R16: The optimization problem in parameter space is not convex. (*) Yes, our proof is in function space, to show that the criterion is sensible. Our proof is the game theory analog of the way that objective functionbased criteria such as score matching, noise contrastive estimation, etc. are proven ``asymptotically consistent.'' These criteria are recognized as theoretically consistent because the data distribution is a global maximum of the criterion, even though optimization of any actual parametric distribution is likely to get stuck in a local minimum or plateau. We can add more explanation of how optimization in function space is not feasible in practice and what problems can result.
R16: Supervised nets are doing well because of large datasets and GPUs, not backprop. We mean that backprop allows computation of the exact gradient. Learning algorithms that rely on MCMC approximations of the gradient have not been able to benefit much from the GPU revolution because MCMC approximations get too inaccurate for large models. We can change the paper to clarify this.
R16: How do you know the problem with generative models is optimization? It's generally accepted that deep Boltzmann machines can't fit the training set very well. If you turn up the number of Markov chain transitions the training set error always goes down.
R16: Dropout isn't that important to recent successes. We can remove the discussion of dropout from the introduction.

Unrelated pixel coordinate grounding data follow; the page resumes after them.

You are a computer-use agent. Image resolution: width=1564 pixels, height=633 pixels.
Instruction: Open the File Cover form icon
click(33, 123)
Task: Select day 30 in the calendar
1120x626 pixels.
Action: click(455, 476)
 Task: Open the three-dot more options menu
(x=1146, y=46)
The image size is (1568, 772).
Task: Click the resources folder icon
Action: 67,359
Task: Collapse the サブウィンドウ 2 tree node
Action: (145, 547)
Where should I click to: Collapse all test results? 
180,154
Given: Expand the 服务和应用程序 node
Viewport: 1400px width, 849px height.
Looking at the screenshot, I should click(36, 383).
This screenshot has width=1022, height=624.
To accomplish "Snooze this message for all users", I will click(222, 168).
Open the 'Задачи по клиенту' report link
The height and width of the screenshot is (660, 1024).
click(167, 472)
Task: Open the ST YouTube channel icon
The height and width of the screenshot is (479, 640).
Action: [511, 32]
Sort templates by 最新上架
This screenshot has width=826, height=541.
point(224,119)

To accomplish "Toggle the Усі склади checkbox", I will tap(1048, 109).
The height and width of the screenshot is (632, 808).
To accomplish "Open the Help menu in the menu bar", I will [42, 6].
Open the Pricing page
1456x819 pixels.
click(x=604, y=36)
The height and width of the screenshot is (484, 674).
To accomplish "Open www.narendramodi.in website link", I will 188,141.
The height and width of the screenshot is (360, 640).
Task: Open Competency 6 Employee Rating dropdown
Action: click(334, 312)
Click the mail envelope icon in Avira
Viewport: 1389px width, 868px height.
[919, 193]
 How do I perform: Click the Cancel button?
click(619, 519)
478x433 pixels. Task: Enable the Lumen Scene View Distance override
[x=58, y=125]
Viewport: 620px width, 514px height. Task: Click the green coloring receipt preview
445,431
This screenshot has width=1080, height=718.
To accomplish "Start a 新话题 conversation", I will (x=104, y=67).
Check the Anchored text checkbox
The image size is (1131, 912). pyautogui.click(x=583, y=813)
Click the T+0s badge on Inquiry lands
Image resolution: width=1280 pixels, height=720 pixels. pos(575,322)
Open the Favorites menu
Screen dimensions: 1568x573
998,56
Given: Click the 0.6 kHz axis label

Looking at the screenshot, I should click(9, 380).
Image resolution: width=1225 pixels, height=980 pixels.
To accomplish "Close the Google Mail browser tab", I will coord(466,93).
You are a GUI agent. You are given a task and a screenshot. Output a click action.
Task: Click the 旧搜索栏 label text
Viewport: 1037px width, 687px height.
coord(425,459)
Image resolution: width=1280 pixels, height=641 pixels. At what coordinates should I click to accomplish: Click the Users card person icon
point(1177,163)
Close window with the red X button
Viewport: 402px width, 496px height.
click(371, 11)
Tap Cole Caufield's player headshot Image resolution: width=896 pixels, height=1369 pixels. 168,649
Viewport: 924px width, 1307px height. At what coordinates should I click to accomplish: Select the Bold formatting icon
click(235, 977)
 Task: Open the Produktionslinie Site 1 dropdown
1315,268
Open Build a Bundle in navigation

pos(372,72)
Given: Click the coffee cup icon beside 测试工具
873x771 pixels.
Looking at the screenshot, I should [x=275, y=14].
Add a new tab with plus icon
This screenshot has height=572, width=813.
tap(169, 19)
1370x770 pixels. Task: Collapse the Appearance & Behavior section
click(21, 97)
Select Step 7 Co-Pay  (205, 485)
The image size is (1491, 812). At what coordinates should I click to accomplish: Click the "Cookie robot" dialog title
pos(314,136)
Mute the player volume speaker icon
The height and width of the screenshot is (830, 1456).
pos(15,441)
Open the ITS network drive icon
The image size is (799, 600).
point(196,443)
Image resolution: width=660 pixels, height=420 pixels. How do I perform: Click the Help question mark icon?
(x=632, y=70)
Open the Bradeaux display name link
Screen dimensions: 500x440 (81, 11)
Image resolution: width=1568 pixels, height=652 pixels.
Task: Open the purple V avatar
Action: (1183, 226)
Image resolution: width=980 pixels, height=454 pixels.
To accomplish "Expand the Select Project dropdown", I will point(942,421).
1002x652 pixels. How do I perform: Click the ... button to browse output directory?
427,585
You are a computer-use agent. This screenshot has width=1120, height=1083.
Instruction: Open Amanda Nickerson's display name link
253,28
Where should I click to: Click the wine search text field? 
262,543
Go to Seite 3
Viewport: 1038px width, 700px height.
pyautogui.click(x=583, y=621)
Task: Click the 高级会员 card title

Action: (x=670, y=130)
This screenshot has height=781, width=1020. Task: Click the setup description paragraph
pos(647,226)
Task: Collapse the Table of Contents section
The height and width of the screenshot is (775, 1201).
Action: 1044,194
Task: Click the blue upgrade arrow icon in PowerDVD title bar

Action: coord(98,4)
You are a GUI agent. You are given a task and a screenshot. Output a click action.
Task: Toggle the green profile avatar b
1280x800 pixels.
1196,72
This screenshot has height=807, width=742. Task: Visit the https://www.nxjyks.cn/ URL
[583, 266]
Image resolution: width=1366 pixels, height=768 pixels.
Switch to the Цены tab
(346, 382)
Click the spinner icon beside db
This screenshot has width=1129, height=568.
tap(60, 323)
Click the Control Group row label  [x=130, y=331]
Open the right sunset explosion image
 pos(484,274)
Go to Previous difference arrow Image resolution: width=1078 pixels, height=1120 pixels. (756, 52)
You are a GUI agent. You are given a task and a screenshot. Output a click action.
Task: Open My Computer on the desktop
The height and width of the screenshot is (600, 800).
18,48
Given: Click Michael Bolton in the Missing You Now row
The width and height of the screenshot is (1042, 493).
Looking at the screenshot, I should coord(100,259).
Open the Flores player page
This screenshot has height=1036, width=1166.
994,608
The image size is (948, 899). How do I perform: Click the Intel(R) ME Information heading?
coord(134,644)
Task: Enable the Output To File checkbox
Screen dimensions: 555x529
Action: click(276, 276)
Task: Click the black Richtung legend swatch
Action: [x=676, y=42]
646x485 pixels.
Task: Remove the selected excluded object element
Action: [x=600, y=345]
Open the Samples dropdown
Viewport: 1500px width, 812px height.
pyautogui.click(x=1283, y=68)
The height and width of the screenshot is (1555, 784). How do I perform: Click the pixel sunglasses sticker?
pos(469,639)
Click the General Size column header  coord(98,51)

R19: Convergence. In the consistency analysis setup (see (*) above) for the *criterion*, we consider optimization in a (convex) function space, and here it yields a minmax formulation common in game theory, which is guaranteed to have a single solution because of the convexity/concavity of the criterion. General conditions for convergence of gradientbased optimization are reviewed for example in (Bottou 2004, "Stochastic Learning"). With regular gradient steps (not stochastic), it is enough that the learning rate be below some critical value related to the maximum curvature. With stochastic gradient, a 1/t decrease rate suffices. Under the assumption that D tracks G, it's like if we are only optimizing the criterion for G, but with D optimized in an inner loop.